### Task requirements
From the line that contains "Click the 57% completion donut chart" through the line that contains "the Select Records", output every line of the listing below exactly and leave out all the rest.

### Material for the task

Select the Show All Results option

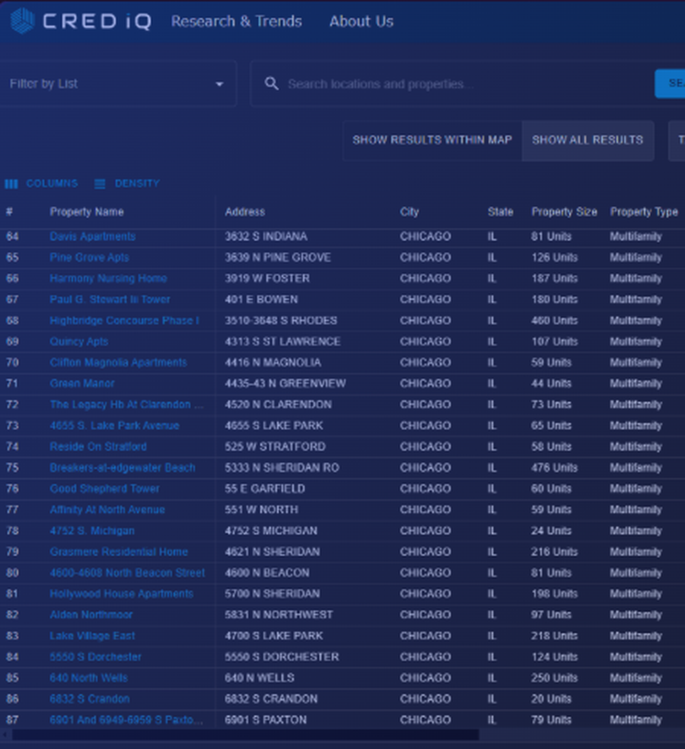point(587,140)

---

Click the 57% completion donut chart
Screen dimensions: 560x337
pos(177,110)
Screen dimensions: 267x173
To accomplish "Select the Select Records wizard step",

### Completed task
Click the 57% completion donut chart
Screen dimensions: 560x337
pos(177,110)
Screen dimensions: 267x173
To accomplish "Select the Select Records wizard step",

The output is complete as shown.